With thinking disabled and real prompts (substantive generation — essays, code, detailed explanations), single-user throughput is ~130-136 tok/s. This is the number that matters for actual usage.
| Scenario | 1 User tok/s | Notes |
|---|---|---|
| Short prompt, thinking ON | 283 | MTP inflated by trivial think tokens |
| Real prompt, thinking ON | 161 | Think tokens still boost MTP acceptance |
| Real prompt, thinking OFF | ~130-136 | Actual usable throughput |
| Pre-patch baseline (community reports) | ~110 | Same hardware, no K=64 fix |
The K=64 kernel patch still provides a real ~20-25% improvement over the pre-patch baseline on identical hardware.

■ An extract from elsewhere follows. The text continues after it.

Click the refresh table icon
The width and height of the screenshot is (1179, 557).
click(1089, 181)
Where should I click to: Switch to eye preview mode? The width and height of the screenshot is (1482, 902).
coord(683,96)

The fix unblocks SM120 GPUs from falling back to slow GEMM paths by giving the autotuner K=64 tiles that fit within 99KB SMEM.
Multi-user throughput with thinking OFF and real prompts:
| Users | System tok/s | Per-user tok/s |
|---|---|---|
| 1 | 136 | 136 |
| 2 | 217 | 109 |
| 4 | 342 | 85 |
| 8 | 472 | 59 |
| 16 | 605 | 38 |
I wanted the methodology to be clear to mark the difference between what you might see in "Day to day" use as an end user versus because case scenario engine throughput as I understand it to be bencmarked. Happy to answer questions. This was a wild debugging session — went from "the CUTLASS tiles just don't work on SM120" to "oh, the scale factor SMEM layout has a hardcoded assumption about K≥128" to a working fix in last several nights. lol.